Portes ouvertes sur l’art rue Saint-Denis

Inspiré par ses portes d’anciennes civilisations, Jean Pronovost a créé une toile à l’airbrush et au pinceau.
Photo: François Pesant - Le Devoir Inspiré par ses portes d’anciennes civilisations, Jean Pronovost a créé une toile à l’airbrush et au pinceau.

Qu’est-ce qu’une porte vous inspire ? C’est la question que l’artiste-peintre Nina DiVita a posée à sept artistes en art visuel, en fin de semaine, lors de l’événement Saint-Denis Portes ouvertes à Montréal.
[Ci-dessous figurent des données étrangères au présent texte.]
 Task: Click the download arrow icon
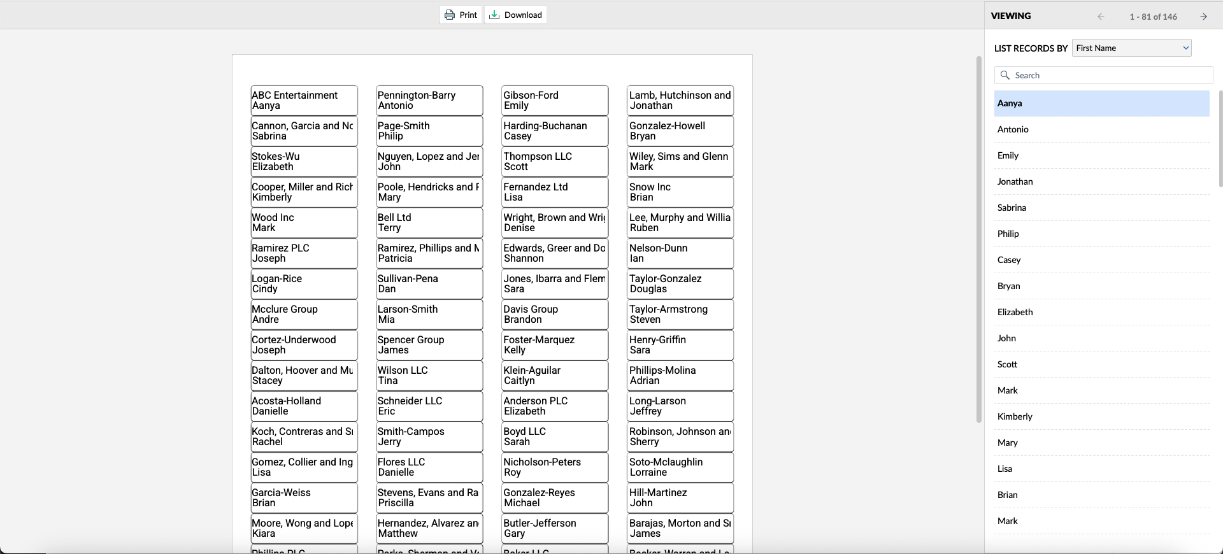pyautogui.click(x=494, y=15)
Pendant deux jours, les artistes ont laissé libre cours à leur imagination pour créer des oeuvres uniques parfois surprenantes.

 

Le sculpteur Jean Martin a notamment fabriqué une chaise de jardin avec une porte, la photographe Mariève Pelletier a ouvert la porte de son laboratoire en faisant découvrir des techniques anciennes tandis que le spécialiste en décoration Jean Pronovost s’est inspiré des portes d’anciennes civilisations pour créer une toile à l’airbrush et au pinceau.

 

« L’idée est qu’à partir d’une thématique, les artistes doivent démontrer toute leur capacité à créer et à aller au-delà de ce qu’ils sont habitués de faire », explique Nina DiVita, l’organisatrice de l’événement qui se veut en fait un circuit d’art.

 

En juin, les artistes invités avaient d’abord exposé leurs oeuvres dans un bistro de la Grande-Allée à Québec. En fin de semaine, ils ont été appelés à créer, chacun sous leur petit chapiteau, sur la rue Saint-Denis à Montréal. Et puis la semaine prochaine, ils iront exposer leurs nouvelles créations au lac Brome et dans le village de Knowlton en Estrie.

 

« Cette expérience me sort de mon canevas habituel », note Monique Carrier alors qu’elle a les deux mains dans la peinture, dimanche après-midi, au coin des rues Duluth et Saint-Denis. « C’est rare pour moi de travailler dehors, d’avoir un thème imposé alors que je fais plutôt de l’art abstrait. Mais le défi était intéressant de trouver un lien à faire avec une porte », poursuit-elle en montrant la caisse recyclée, fabriquée à partir de planches de grange, qu’elle a décorée.

 

En face d’elle, l’artiste multidisciplinaire Jean Pronovost est en train de terminer sa toile qui lui rappelle son voyage au Mexique. « J’ai visité de nombreux temples mayas lorsque j’étais là-bas. J’étais fasciné par leurs portes, leur structure, leur design, et c’est ce que j’ai voulu représenter dans mon oeuvre », raconte le jeune artiste qui en profite pour dire que l’art donne espoir surtout dans « nos villes de béton. »

 

Une rue plus loin, au coin Roy et Saint-Denis, Kévin Pindivic démontre une patience exemplaire pour compléter ce qu’il appelle son support de rêves en trois dimensions. « Je me suis inspiré du monde de l’enfance pour créer mon projet. Lorsqu’on est petit, franchir une porte est comme un passage vers un autre monde et c’est ce que j’ai voulu représenter », explique-t-il en accrochant les derniers bouts de laine à son mobile géant qui bat au vent. « J’ai utilisé comme matériau ce qu’on peut trouver dans les poches d’un enfant, des bouts de bois, des cocottes ou des bouts de tissu pour créer cette oeuvre », ajoute-t-il.

 

Devant cette variété d’oeuvres artistiques, Nina DiVita se réjouit de voir ce que le simple mot « porte » peut donner comme résultat. « Cet événement démontre à quel point un véritable artiste peut créer, récupérer et se servir de la matière pour la transformer », dit-elle en affirmant qu’elle songe déjà à répéter l’expérience l’an prochain.